The FLSA gives you 2 years to recover unpaid wages — 3 if the violation was willful. Many states allow 4–6 years. Every week you wait narrows your recovery.

5 min read

The statute of limitations on unpaid wages sets how far back you can reach when recovering back pay. Under the federal FLSA, the window is two years — or three years if the employer's violation was willful. State laws often go further: California allows up to four years, New York up to six. The clock starts with each underpaid paycheck, not the day you discover the problem.

Federal FLSA deadlines

Under the FLSA, a claim must be filed within two years of the date the wages should have been paid — the regular payday for that period. Each underpaid paycheck is a separate violation with its own two-year clock, so the lookback is rolling. File today and you can reach back to roughly June 2024. Wait six more months and those earliest weeks fall outside the window.

A willful violation extends the period to three years. Courts have found willfulness where an employer ignored a prior WHD investigation, received written notice of a classification problem and did nothing, or applied an overtime exemption it had no factual basis to claim. Willfulness meaningfully expands the dollar value of your claim.

State laws: often more generous

Many states have their own wage payment statutes with longer lookback periods. California allows back-wage claims under the Labor Code for up to three years, and up to four years under the Unfair Competition Law. New York's Wage Theft Prevention Act allows six years for most wage claims. New Jersey allows six years; Illinois five years; Maryland three years. When both federal and state claims are viable, you pursue the state claim to capture the longer window.

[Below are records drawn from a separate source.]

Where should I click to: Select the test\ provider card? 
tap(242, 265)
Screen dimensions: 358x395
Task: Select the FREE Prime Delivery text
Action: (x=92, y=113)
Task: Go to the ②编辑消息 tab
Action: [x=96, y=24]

When does the clock start?

The limitations period begins when the wages were due — on the payday when they should have appeared in your check, or by the state-mandated deadline for final pay when the job ended. This is particularly important for off-the-clock claims: time spent working before your shift started was owed on the payday for that week, not the day you realize it wasn't included.

Tolling: when the clock can be paused

The statute of limitations can sometimes be tolled (paused) when an employer actively concealed the violation — for example, falsified time records, maintained a policy that employees were not permitted to review their hours, or told workers that overtime was not owed when it was. Courts in many circuits will toll the clock until the employee discovered, or reasonably should have discovered, the underpayment. If you suspect concealment, note it in your complaint — it can significantly affect the lookback period.

Act now to preserve your full recovery

Run your back-pay calculation going back three years (or further if your state allows). Then compare that to a two-year calculation. The difference is what you lose for every year of inaction. Filing a WHD complaint or consulting an employment attorney today costs nothing — waiting chips away at what you can recover.